Crowdsourcing of mobile phone sensor data

Crowdsensing, sometimes referred to as mobile crowdsensing, is a technique where a large group of individuals having mobile devices capable of sensing and computing (such as smartphones, tablet computers, wearables) collectively share data and extract information to measure, map, analyze, estimate or infer (predict) any processes of common interest. In short, this means crowdsourcing of sensor data from mobile devices.

== Background ==
Devices equipped with various sensors have become ubiquitous. Most smartphones can sense ambient light, noise (through the microphone), location (through the GPS), movement (through the accelerometer), and more. These sensors can collect vast quantities of data that are useful in a variety of ways. For example, GPS and accelerometer data can be used to locate potholes in cities, and microphones can be used with GPS to map noise pollution.

The term "mobile crowdsensing" was coined by Raghu Ganti, Fan Ye, and Hui Lei in 2011. Mobile crowdsensing belongs to three main types: environmental (such as monitoring pollution), infrastructure (such as locating potholes), and social (such as tracking exercise data within a community).

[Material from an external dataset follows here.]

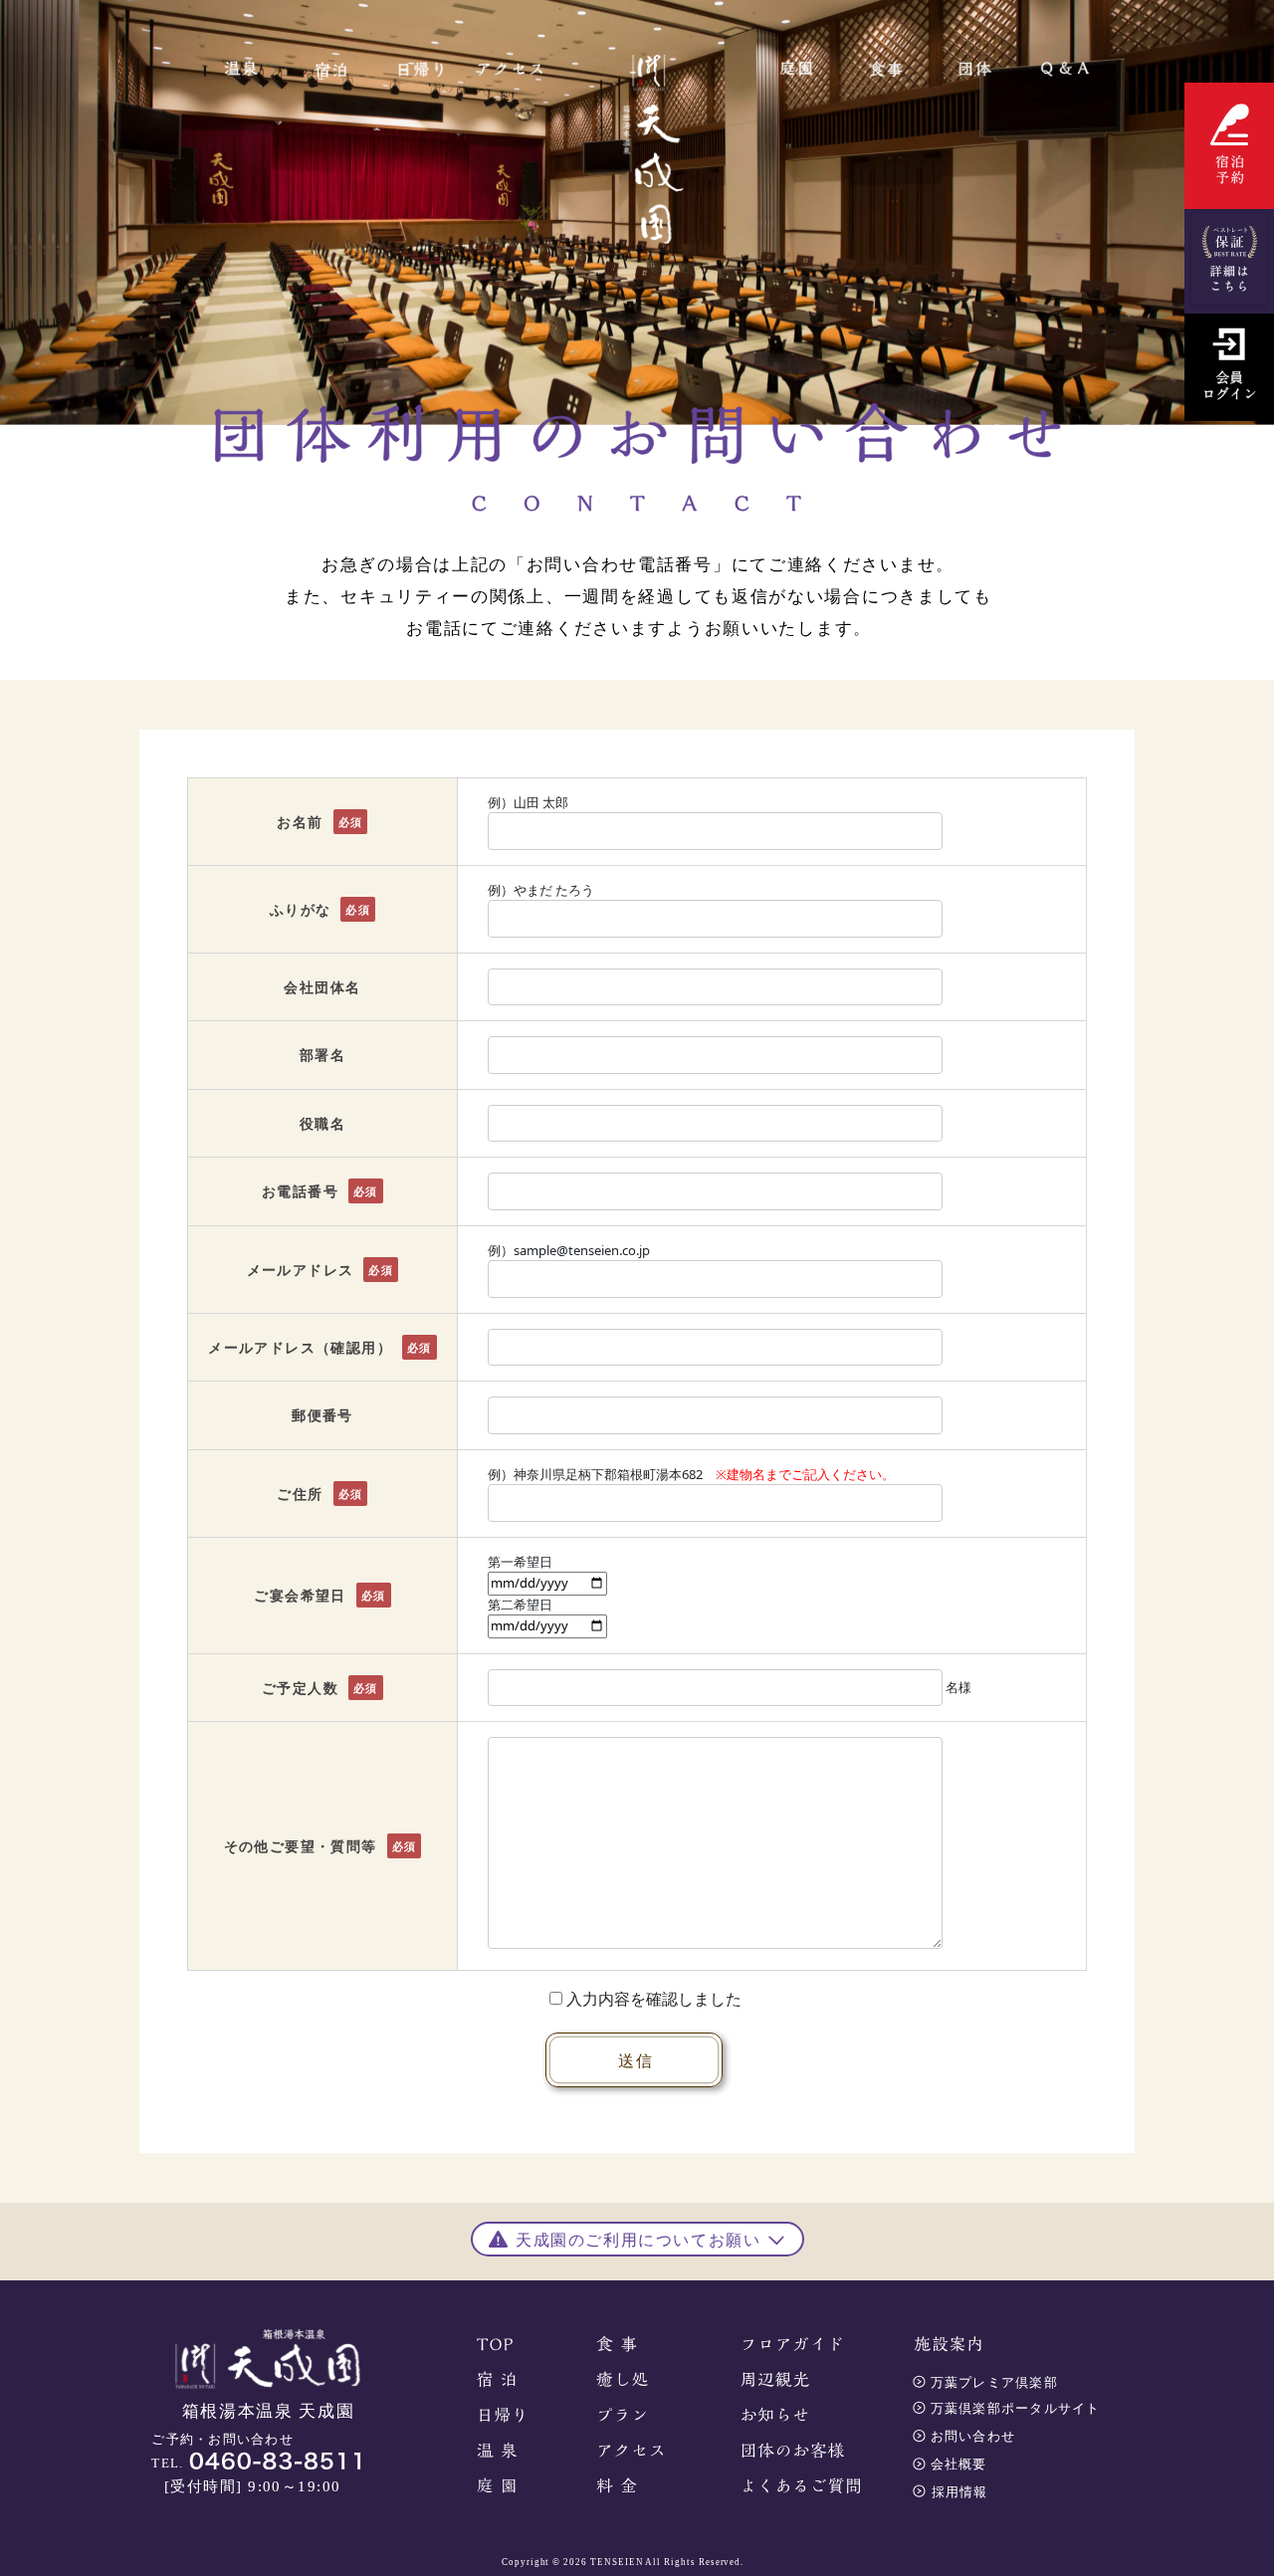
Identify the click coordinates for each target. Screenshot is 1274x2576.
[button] (637, 2237)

Current crowdsensing applications operate based on the assumption that all users voluntarily submit the sensing data leading to extensive user participation. It can also indicate the way mobile device users form microcrowds based on a specific crowdsensing activity.

== Types ==
Based on the type of involvement from the users, mobile crowdsensing can be classified into two types:
- Participatory crowdsensing, where the users voluntarily participate in contributing information.
- Opportunistic crowdsensing, where the data is sensed, collected, and shared automatically without user intervention and in some cases, even without the user's explicit knowledge.

Taking advantage of the ubiquitous presence of mobile computing devices (especially smartphones) in recent years, it has become a convenient method for businesses to collect data without making large-scale investments. Many technology companies use this technique to offer services based on the data collected, some of the most notable examples being Facebook, Google, and Uber.

== Process ==
Mobile crowdsensing occurs in three stages: data collection, data storage, and data upload.

Data collection draws on sensors available through the Internet of things. There are three main strategies for collecting this data:
- The user of a device collects data manually. This can include taking pictures or using smartphones applications.
- The user can manually control data collection, but some data can be collected automatically, such as when a user opens an application.
- Data sensing is triggered by a particular context that has been predefined (e.g., a device begins to collect data when the user is in a particular place at a particular time).
The data collection phase can also involve a process called deduplication, which involves removing redundant information from a data set to lower costs and improve user experience. The deduplication process filters and compresses the data that has been collected before it gets uploaded.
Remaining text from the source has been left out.